Given text >>
>> Begin
For 12 years the project was approved by successive police commissioners and public security ministers. The issue became part of the training program for police, particularly for police patrol units. According to the Abraham Fund, however, by the summer of 2014 after the disturbances in the Arab sector began following the murder of 16-year-old Mohammed Abu Khdeir, the connection with the police had begun to weaken. Now, precisely when tension between the Arab sector and the Israel Police is once again at a boiling point, it has been decided to eliminate the project from the police curriculum.
“They’ve stopped working with us formally,” says Abraham Fund Co-Executive Director Amnon Be’eri-Sulitzeanu. “It began in the days of [previous police chief Yohanan] Danino, who said he had received a recommendation to incorporate the fund’s lesson plans into the police school but this would be done without us. Danino left and we waited for a few months until the appointment of the new police chief.”
>> End
Data extract >>
>> Begin
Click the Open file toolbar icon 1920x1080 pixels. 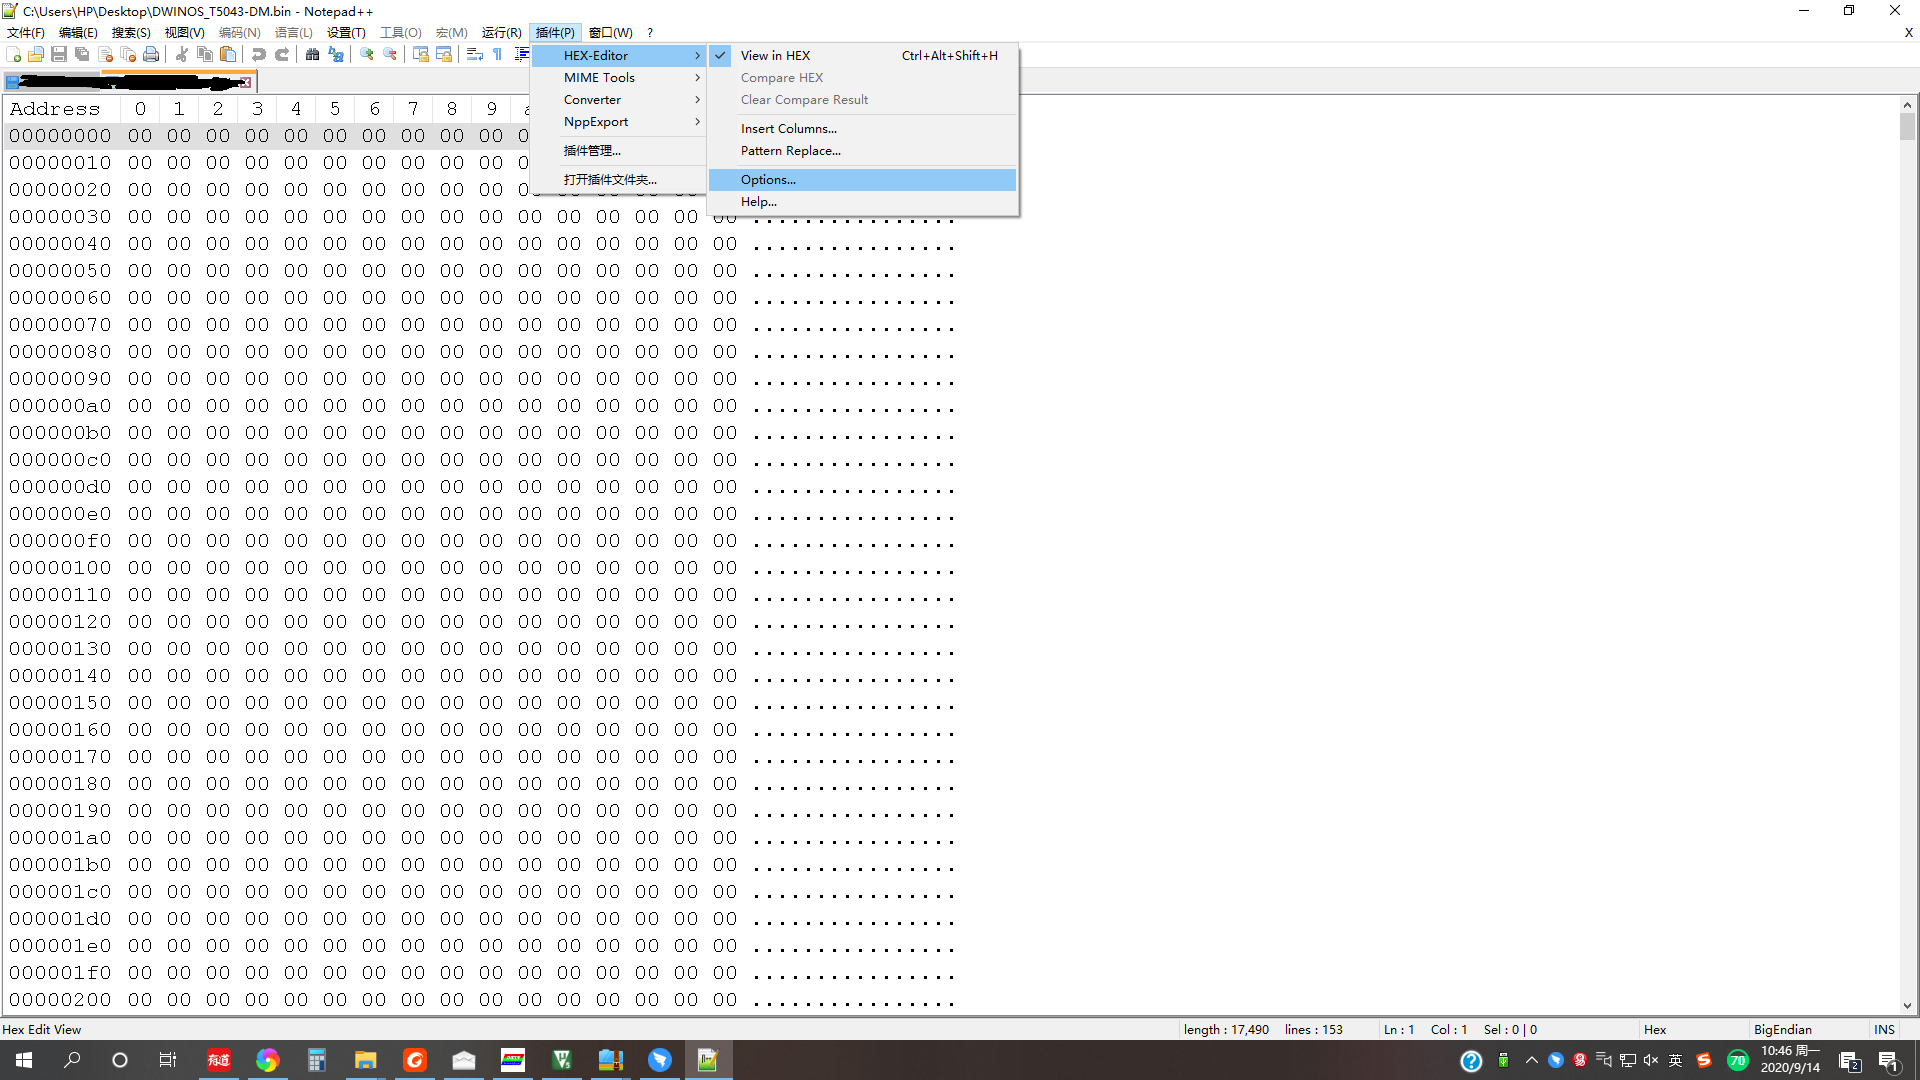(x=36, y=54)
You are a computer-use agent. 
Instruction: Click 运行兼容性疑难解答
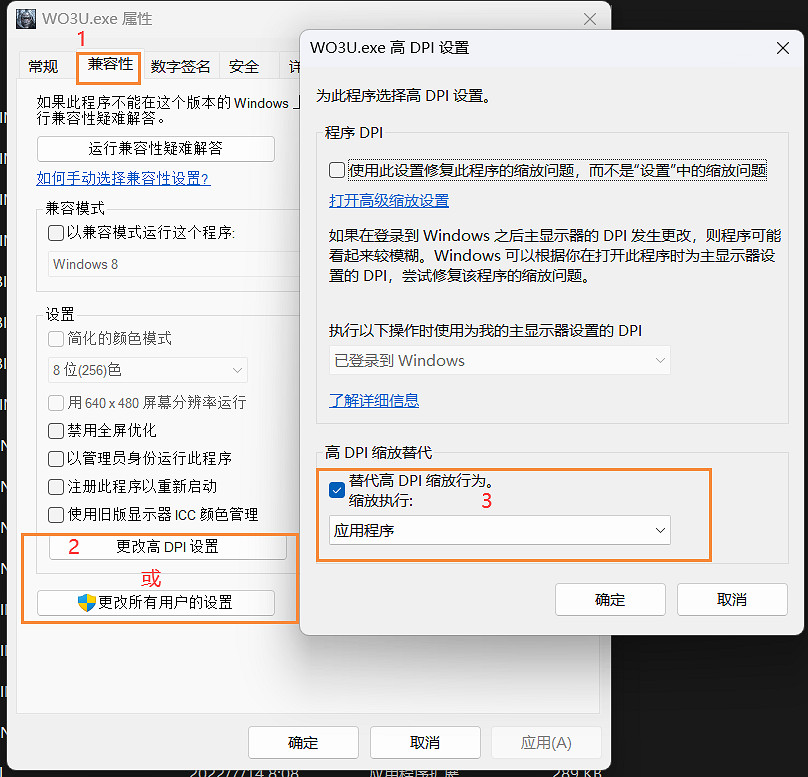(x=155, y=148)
>> End
Please give back the passage about the Abraham Fund's police training project in full, word for word. The listing comes from a separate source.

For 12 years the project was approved by successive police commissioners and public security ministers. The issue became part of the training program for police, particularly for police patrol units. According to the Abraham Fund, however, by the summer of 2014 after the disturbances in the Arab sector began following the murder of 16-year-old Mohammed Abu Khdeir, the connection with the police had begun to weaken. Now, precisely when tension between the Arab sector and the Israel Police is once again at a boiling point, it has been decided to eliminate the project from the police curriculum.
“They’ve stopped working with us formally,” says Abraham Fund Co-Executive Director Amnon Be’eri-Sulitzeanu. “It began in the days of [previous police chief Yohanan] Danino, who said he had received a recommendation to incorporate the fund’s lesson plans into the police school but this would be done without us. Danino left and we waited for a few months until the appointment of the new police chief.”